So battery voltage will sag muchly and LED voltage rise slightly until voltages match.

FCX690 transistor datasheet here is made by Zetex so must be good ! :-).

Base drive is about (Vopamp-Vbe)/Rb = (2.5-0.6)/2200 ~= 0.85 mA.
Transistor Beta (current gain) is awesome (400 ish at high current albeit with high Vce.) so drive provided is enough to saturate transistor.

Transistor saturation is higher than some - probably about 0.9V at 100-200 mA
Still not enough to greatly change the above overall current drain estimate.


It's all rather hard on the battery but it SHOULD work with a newish battery. Unknown is length of on time, actual battery voltage under load, ...

Key questions are:

  • Are all batteries new.

  • Has battery - LED - ground current path been checked to ensure no high resistance additions by mistake. Eg battery connections, R5 or R7 have some values wrong by factor of 10 or 100 or ... . (Happens)

  • What is voltage high and low of waveform at op amp output.

  • What is battery voltage before and during switching attempt and what is battery voltage trace like during switching.

  • What is on/off duty cycle, how often switched, how long on?

    -What is waveform high/low voltages at Q2 base.

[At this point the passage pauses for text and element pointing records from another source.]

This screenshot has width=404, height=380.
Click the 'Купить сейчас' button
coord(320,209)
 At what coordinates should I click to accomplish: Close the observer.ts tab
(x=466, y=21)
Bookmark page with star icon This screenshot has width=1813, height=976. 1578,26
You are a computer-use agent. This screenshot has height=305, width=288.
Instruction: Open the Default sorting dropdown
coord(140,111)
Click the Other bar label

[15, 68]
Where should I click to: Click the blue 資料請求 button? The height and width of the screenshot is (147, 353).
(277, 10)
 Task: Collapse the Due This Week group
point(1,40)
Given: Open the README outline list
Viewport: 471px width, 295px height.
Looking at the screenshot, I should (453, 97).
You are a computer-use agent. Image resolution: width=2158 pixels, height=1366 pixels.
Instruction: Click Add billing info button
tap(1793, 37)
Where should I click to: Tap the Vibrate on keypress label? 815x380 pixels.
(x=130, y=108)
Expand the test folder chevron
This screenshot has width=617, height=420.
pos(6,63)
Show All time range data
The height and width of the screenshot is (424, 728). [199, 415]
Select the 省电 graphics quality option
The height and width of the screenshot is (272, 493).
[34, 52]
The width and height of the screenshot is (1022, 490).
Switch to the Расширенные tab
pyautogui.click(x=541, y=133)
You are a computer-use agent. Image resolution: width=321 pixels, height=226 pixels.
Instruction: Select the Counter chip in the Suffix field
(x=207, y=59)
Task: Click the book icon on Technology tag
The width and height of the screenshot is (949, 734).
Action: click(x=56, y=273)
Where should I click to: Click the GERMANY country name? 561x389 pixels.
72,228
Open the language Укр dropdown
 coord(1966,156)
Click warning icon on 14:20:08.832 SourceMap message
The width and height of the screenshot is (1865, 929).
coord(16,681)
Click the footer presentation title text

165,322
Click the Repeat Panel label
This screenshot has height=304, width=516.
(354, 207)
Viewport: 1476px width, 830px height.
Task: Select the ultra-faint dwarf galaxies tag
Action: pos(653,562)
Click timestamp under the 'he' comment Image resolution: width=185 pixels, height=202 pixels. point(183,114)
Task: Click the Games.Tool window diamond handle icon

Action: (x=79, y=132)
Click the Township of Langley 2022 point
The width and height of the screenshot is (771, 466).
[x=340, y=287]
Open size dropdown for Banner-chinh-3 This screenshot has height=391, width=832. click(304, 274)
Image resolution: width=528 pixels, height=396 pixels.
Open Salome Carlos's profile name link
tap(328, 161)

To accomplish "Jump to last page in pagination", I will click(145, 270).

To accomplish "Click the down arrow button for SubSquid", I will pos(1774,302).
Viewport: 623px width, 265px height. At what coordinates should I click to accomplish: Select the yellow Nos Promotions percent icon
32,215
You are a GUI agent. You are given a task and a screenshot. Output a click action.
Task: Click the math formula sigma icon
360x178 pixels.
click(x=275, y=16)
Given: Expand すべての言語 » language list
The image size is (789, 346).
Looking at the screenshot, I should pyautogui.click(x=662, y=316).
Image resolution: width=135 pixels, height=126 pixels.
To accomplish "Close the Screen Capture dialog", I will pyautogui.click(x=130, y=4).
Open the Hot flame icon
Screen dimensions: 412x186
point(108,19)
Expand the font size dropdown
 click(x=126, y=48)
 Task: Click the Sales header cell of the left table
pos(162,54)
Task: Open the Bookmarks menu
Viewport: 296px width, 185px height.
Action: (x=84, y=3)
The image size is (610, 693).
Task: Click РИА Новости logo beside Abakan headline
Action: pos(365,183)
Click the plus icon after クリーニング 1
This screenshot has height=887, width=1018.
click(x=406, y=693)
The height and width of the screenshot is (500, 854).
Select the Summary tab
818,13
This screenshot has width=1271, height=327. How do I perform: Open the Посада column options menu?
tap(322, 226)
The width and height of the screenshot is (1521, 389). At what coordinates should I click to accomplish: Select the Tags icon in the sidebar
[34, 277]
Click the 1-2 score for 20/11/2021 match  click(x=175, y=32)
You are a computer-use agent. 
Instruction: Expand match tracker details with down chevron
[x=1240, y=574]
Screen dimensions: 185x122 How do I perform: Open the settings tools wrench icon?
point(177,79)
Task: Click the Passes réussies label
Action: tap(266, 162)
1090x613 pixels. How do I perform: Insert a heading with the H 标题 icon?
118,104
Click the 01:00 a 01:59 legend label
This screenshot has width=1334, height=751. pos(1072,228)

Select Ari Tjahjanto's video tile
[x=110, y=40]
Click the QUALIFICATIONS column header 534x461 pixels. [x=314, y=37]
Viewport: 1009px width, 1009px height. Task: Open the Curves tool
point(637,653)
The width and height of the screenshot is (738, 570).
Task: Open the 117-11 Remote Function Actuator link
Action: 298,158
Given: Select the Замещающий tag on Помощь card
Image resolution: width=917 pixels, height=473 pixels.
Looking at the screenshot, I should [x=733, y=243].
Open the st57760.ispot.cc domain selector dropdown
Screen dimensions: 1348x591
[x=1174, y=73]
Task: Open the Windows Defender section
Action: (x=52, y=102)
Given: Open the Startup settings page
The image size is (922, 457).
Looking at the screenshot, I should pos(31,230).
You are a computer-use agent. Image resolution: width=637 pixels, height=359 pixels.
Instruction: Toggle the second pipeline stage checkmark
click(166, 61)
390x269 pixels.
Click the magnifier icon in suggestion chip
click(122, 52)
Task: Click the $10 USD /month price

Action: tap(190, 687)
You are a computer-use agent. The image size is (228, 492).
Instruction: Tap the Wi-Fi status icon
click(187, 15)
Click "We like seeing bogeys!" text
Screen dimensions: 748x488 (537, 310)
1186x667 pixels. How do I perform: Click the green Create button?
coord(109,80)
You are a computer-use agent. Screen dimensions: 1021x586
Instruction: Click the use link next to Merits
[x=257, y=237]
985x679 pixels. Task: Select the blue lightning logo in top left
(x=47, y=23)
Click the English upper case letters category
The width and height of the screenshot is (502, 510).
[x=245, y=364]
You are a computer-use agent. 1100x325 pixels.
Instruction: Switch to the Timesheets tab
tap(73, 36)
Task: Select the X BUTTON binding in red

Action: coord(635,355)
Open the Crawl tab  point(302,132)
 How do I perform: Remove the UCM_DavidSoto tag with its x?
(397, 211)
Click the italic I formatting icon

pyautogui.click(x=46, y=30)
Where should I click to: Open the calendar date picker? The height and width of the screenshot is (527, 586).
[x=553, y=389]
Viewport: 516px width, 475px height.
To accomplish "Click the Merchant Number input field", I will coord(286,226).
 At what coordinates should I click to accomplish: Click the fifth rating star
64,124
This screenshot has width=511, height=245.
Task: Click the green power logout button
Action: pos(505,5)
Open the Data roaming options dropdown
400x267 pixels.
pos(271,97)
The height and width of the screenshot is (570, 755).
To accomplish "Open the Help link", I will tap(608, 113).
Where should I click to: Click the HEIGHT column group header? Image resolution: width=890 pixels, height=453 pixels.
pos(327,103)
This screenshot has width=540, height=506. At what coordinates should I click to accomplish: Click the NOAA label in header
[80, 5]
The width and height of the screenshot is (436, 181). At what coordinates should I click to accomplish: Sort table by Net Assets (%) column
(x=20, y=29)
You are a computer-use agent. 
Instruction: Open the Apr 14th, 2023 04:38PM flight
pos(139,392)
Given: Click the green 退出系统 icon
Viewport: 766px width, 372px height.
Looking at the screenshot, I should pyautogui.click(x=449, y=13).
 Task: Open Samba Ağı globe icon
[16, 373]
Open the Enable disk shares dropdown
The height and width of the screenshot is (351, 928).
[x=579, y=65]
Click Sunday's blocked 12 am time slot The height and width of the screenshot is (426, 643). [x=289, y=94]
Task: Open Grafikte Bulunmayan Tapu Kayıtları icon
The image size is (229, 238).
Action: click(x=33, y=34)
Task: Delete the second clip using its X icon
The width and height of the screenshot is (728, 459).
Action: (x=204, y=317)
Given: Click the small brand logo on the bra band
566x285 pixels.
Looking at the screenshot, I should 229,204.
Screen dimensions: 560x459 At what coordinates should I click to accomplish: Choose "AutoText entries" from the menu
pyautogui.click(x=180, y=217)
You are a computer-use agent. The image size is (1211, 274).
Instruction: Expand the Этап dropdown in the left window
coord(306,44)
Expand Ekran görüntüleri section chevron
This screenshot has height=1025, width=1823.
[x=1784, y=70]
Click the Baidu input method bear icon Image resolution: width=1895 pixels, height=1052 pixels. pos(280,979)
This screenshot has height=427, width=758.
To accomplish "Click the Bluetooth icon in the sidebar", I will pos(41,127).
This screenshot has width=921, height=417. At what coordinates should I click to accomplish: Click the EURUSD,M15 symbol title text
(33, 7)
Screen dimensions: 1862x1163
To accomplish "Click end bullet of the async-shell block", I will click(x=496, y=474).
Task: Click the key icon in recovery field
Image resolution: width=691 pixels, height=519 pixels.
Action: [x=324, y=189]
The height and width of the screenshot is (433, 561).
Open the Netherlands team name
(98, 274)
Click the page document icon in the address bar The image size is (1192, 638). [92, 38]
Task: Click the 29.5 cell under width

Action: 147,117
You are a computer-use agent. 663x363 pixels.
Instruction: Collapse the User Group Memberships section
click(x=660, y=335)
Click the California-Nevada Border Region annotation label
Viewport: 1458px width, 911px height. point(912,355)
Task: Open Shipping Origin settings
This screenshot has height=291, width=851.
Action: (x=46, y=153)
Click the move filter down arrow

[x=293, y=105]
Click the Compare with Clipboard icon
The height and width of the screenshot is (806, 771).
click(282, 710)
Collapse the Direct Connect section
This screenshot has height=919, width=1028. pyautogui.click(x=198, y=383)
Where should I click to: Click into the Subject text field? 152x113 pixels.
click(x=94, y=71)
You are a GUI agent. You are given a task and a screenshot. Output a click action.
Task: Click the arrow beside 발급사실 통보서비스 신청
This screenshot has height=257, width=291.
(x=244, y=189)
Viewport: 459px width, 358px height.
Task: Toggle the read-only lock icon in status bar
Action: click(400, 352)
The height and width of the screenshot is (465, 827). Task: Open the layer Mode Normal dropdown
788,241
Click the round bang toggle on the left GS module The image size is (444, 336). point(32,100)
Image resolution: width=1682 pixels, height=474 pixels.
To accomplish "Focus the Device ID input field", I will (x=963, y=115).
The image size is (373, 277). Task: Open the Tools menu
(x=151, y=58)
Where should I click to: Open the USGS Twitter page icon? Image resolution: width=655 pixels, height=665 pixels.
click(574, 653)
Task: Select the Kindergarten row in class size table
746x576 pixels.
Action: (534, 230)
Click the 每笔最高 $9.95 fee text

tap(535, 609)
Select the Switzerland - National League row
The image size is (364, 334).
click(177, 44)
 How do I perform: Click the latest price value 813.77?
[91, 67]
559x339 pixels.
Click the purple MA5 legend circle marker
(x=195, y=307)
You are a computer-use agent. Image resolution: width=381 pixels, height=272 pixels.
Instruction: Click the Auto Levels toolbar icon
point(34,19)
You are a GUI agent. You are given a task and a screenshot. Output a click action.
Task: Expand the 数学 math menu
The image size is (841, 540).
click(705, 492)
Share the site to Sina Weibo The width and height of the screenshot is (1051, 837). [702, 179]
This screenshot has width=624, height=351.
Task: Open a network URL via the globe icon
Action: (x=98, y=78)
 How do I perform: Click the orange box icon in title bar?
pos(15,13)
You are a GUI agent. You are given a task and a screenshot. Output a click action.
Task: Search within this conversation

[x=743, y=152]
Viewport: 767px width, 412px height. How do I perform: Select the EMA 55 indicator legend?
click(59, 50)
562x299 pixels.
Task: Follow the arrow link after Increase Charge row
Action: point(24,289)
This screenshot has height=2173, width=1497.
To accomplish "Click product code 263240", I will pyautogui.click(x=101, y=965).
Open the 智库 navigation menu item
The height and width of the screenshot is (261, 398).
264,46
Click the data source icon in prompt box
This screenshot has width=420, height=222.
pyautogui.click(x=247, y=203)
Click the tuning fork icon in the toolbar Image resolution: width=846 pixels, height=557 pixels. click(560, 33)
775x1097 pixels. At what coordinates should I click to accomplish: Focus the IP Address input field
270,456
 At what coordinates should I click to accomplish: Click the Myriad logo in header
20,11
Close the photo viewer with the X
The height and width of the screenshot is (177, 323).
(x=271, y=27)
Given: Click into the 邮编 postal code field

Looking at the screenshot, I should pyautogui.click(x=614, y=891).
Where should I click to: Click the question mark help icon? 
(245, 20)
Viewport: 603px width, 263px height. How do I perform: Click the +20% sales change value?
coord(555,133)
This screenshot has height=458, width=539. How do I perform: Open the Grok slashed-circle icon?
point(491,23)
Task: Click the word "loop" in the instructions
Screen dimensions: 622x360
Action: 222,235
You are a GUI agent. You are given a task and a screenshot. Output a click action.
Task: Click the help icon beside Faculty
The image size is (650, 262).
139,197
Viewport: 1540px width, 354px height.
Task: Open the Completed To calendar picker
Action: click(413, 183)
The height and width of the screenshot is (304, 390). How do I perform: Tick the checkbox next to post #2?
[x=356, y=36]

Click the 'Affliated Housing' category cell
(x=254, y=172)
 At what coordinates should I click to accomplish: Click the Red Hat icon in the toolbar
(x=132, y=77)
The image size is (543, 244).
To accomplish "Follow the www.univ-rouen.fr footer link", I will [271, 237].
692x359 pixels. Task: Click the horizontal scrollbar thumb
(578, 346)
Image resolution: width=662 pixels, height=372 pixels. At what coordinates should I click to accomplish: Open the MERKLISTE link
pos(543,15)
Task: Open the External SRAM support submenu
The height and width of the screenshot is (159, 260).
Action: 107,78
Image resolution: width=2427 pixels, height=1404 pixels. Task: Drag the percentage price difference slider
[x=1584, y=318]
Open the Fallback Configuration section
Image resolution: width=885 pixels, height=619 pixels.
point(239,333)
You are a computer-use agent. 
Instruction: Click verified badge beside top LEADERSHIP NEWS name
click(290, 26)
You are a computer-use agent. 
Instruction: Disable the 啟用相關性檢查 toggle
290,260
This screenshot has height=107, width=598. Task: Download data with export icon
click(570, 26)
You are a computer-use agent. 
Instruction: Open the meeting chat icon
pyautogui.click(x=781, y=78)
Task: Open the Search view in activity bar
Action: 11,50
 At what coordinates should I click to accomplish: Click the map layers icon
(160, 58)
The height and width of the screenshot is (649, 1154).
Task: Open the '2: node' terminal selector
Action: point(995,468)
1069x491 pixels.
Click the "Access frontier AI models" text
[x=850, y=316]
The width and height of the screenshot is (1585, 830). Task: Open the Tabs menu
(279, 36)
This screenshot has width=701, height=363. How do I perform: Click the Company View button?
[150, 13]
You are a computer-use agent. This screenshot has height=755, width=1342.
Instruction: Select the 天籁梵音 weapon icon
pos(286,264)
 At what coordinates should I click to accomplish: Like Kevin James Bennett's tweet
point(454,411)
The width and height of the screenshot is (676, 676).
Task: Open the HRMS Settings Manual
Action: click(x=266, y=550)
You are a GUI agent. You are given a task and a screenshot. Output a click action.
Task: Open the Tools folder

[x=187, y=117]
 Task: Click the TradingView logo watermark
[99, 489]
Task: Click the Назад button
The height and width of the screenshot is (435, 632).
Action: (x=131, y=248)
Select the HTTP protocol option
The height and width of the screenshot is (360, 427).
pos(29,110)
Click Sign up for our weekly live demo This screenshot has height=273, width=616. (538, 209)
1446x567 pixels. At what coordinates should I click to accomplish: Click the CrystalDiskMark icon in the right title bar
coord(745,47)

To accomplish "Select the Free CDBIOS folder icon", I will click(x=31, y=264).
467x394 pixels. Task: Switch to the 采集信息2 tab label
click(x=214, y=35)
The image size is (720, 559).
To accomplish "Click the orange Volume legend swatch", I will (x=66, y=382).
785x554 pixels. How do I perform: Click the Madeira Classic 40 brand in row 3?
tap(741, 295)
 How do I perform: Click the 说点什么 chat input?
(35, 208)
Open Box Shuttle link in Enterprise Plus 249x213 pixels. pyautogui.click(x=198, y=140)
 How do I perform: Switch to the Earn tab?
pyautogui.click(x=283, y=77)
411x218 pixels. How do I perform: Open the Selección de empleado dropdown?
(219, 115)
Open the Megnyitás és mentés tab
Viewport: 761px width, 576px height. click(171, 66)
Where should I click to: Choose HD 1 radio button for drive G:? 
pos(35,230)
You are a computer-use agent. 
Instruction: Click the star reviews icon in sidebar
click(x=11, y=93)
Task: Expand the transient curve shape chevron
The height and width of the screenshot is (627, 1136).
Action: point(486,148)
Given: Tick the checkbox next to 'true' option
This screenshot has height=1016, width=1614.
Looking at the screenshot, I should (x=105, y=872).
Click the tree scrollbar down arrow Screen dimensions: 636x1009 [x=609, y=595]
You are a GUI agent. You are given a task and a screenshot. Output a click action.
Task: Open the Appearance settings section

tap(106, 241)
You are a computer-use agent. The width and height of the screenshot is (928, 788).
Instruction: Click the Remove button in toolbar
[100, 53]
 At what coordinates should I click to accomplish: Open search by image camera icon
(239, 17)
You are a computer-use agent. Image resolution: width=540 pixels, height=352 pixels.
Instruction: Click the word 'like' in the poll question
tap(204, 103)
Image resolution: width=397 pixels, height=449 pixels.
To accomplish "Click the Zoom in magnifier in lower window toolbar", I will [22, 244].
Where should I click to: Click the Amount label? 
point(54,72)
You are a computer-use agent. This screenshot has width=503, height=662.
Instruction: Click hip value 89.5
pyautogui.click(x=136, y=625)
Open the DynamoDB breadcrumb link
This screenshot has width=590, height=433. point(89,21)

  • \$\begingroup\$ The batteries are all new. I've checked component values over and over and have looked for bogus solder joints as well. The duty cycle is not really defined. The unit may be active for up to 5 seconds at a time. The idle time (between two consecutive activations) is not defined... whenever the user presses the button. It would be quite common for to have a duty cycle of .5Hz with a width of 1 second per. Does that make sense? \$\endgroup\$
    – Jason
    Mar 3, 2012 at 0:25

I figure I should follow up with an 'answer' since I have solved my issue. In the end, it was really quite simple and I now feel silly for not finding it early on. The key was to simply follow the current. The LED on the 'bad' boards still conducted, it just didn't oscillate. Vce on Q2 had a nice square waveform on the 'good' boards but Vce was 0V on the 'bad' boards. An ohm meter across the junction showed a short. Removing the transistor from the board and flipping the part upside down immediately showed the problem. I had placed several vias on the emitter to tie it to ground (pour on bottom layer). A few of these vias were above the emitter pad (underneath the component body). The collector pin(s) on the SOT89 package are exposed and run the width of the part. As you can see from the image the chances of bridging collector and emitter are quite high.